М. Т. В 1986 году, когда на Первых «Играх в Лефортово» стало возможным показать какие-то студии, выяснилось, что в Москве их существует добрых полсотни. Они существовали полулегально.

О. Л. Это в 1986! А в 1983 не создание театра, а размышление о театре — это уже был театр.

М. Т. «Бумажная архитектура»… Раньше она была выражением того, что ты не можешь сделать по каким-то причинам: на Западе — финансовым, у нас — идеологическим.

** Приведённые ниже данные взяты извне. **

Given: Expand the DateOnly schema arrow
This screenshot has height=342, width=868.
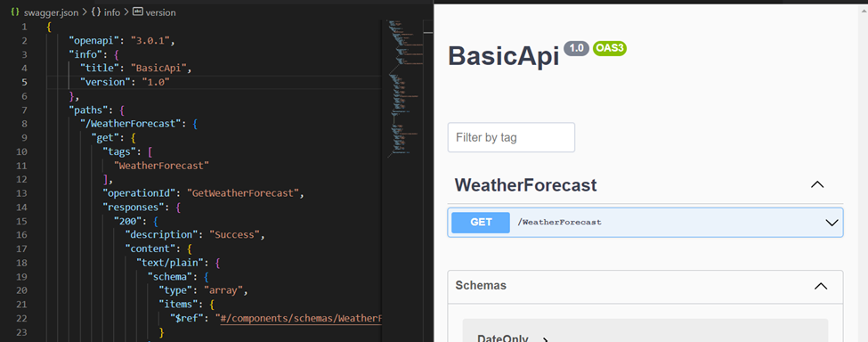Looking at the screenshot, I should (x=545, y=339).
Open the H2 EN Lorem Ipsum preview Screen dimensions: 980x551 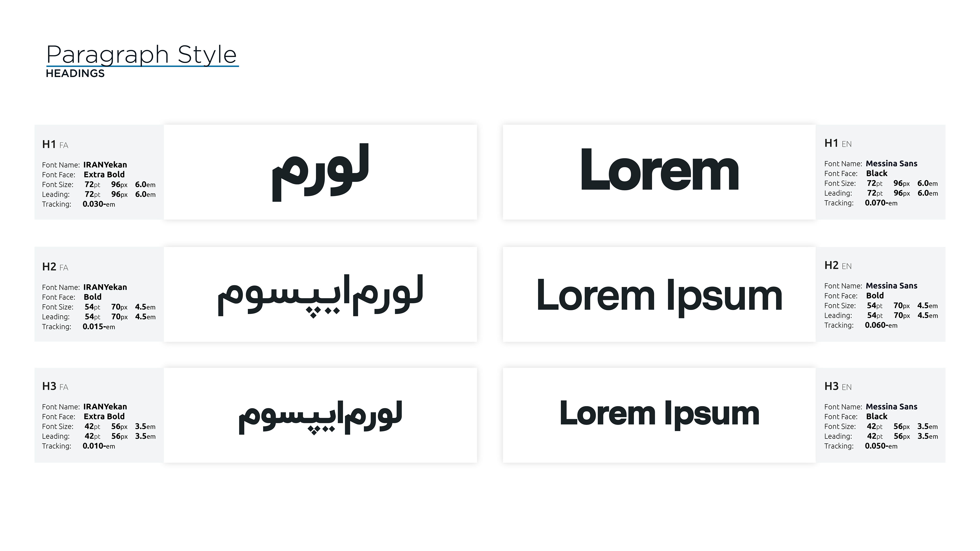[659, 294]
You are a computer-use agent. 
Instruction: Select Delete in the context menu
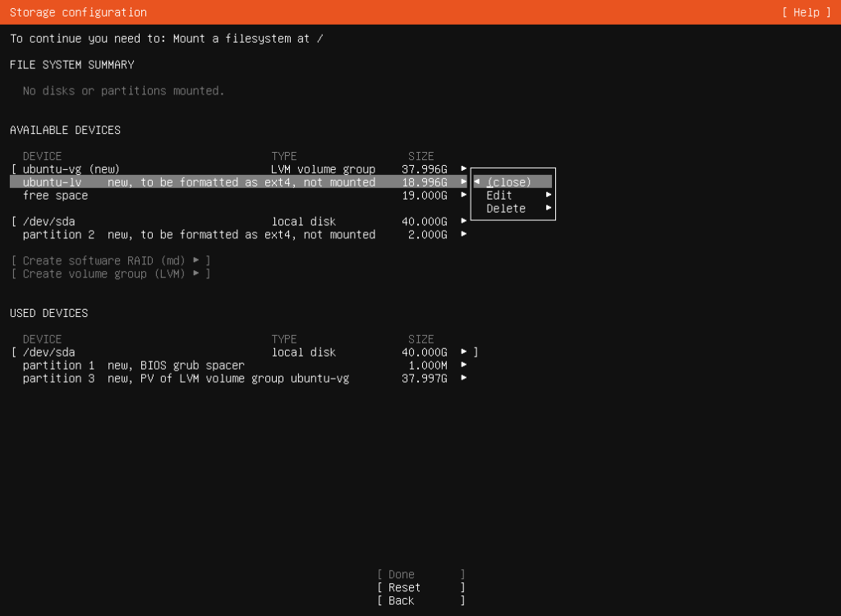pyautogui.click(x=503, y=208)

О. Л. У меня был приятель Валя Грибашов, который учился у Товстоногова, человек по-своему сумасшедший. Он изобрел систему идеального образования артиста. Он жил в Москве в люке, в коллекторе, на трубах, где живут бомжи, и был абсолютный энциклопедист (три вуза!). Его система была изложена в огромном графике-карте, показывающем, как артист, пришедший в вуз, должен был изучать сначала Древнюю Грецию, потом голосоведение, историю театра… Постепенно, по мере изучения, эта карта сворачивалась, сворачивалась — и возникала огромная пирамида, Человек становился Артистом.

М. Д. Кампанелла такой?

О. Л. Абсолютный Кампанелла! Он писал письма разным академикам, где излагал свои воззрения на образование артиста. Ему, естественно, приходили отказы и всякие отписки, и, когда приходил очередной отказ, он вырезал звезду и вешал ее на грудь Брежнева, огромный портрет которого висел в его подвале. Вся грудь Брежнева была в звездах.

М. Т. Хеппенинг!

О. Л. Это был его театр. Он приглашал, показывал, раскладывал все это. 1980–1981. И если мы говорим об этом времени как о театральном, в реальном театре это были аллюзии, робкие попытки смены языка, но существовал огромный нереализованный театр отдельных людей…

М. Д. …который вышел наружу после 1988-го и не реализовался.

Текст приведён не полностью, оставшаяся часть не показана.